__What the task asks__. Convert the lines of the listing from the line with "Where should I" through the end of the listing, both included, into a JSON list of strings with one string per line, skipping blank lines. Leave the pictures out of your answer.

__Given data__.

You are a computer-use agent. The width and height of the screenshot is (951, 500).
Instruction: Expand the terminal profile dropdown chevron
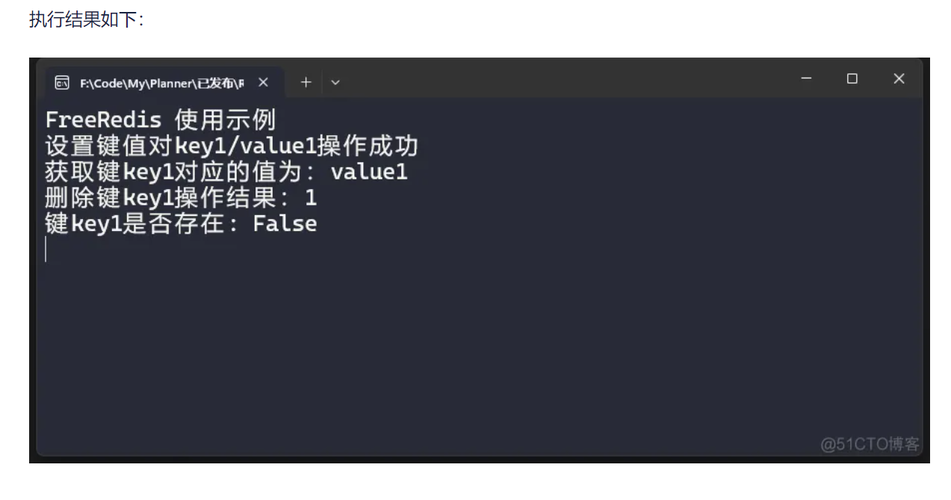[335, 83]
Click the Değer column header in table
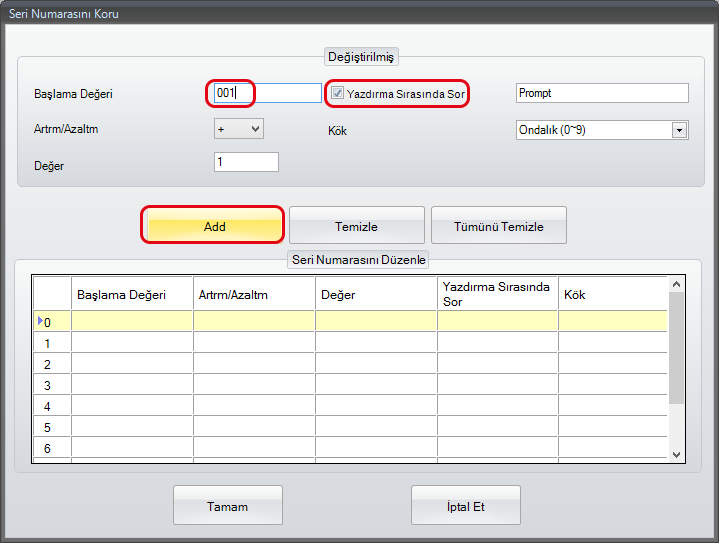Image resolution: width=719 pixels, height=543 pixels. coord(376,295)
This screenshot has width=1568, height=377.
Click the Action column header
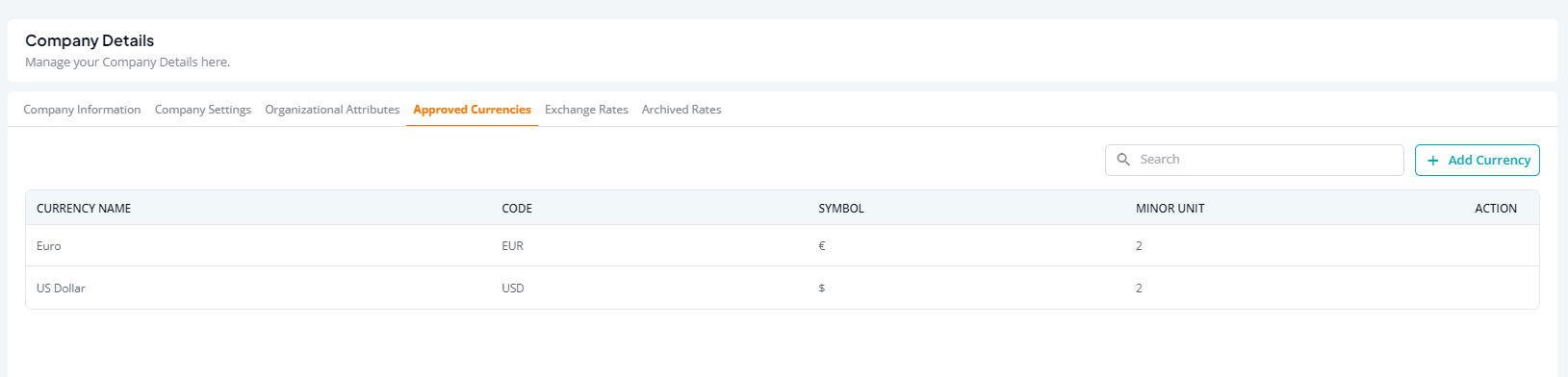(1496, 209)
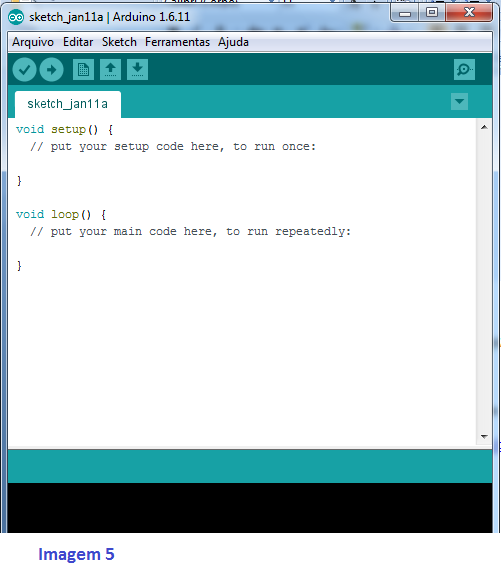Open the Editar menu
The width and height of the screenshot is (501, 581).
click(x=78, y=42)
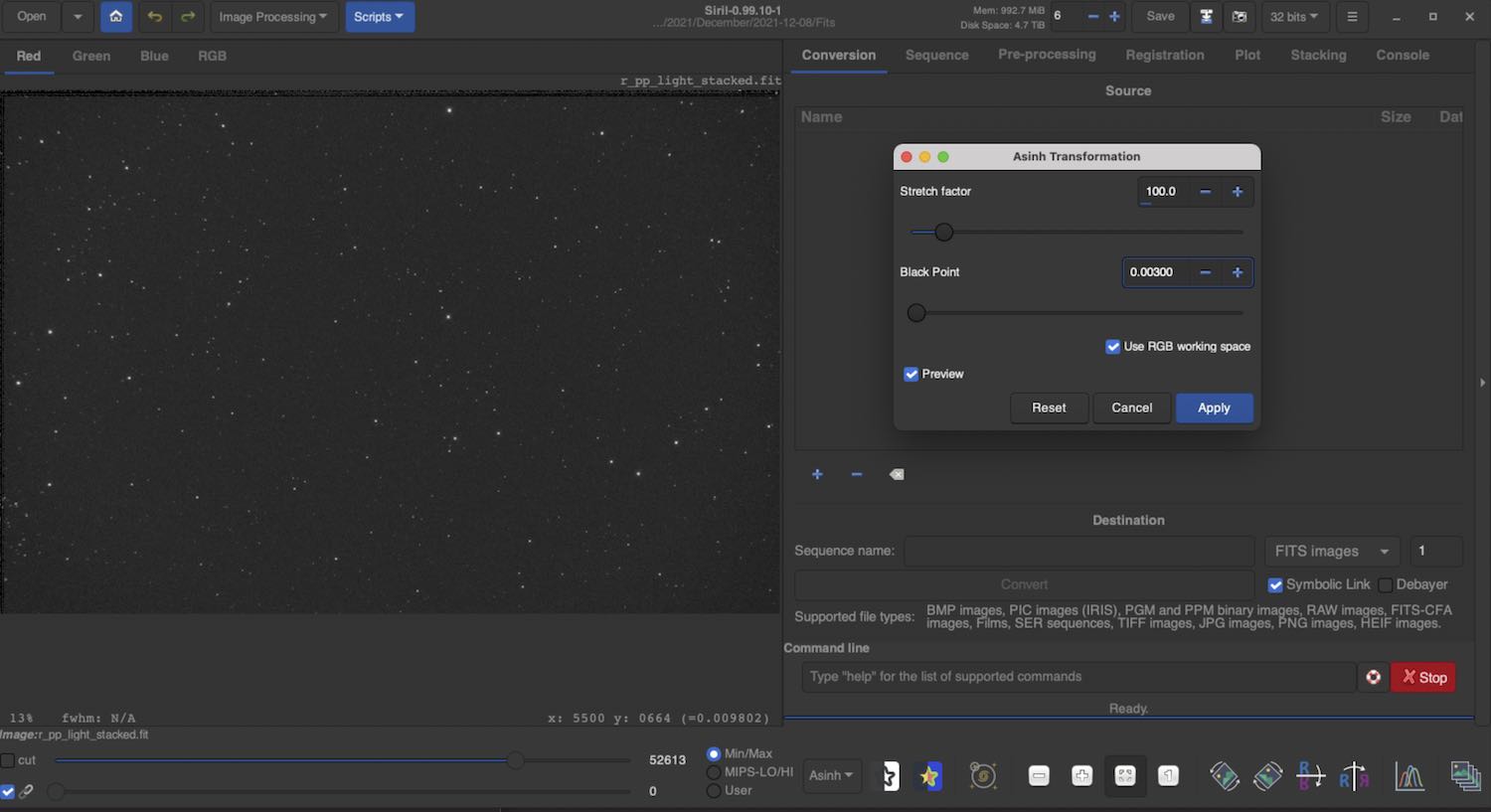Click the home directory icon
The width and height of the screenshot is (1491, 812).
coord(116,17)
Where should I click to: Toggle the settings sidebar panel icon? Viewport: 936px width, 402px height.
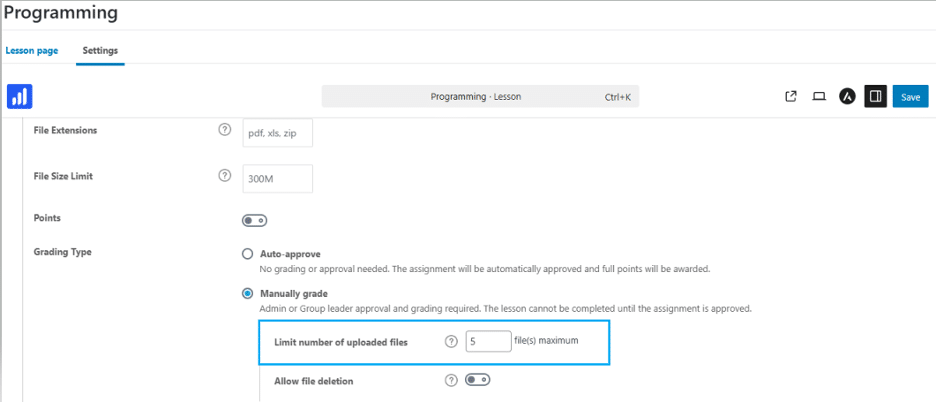[876, 96]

__Full output__.
[
  "Where should I click to: Toggle the settings sidebar panel icon? Viewport: 936px width, 402px height.",
  "[876, 96]"
]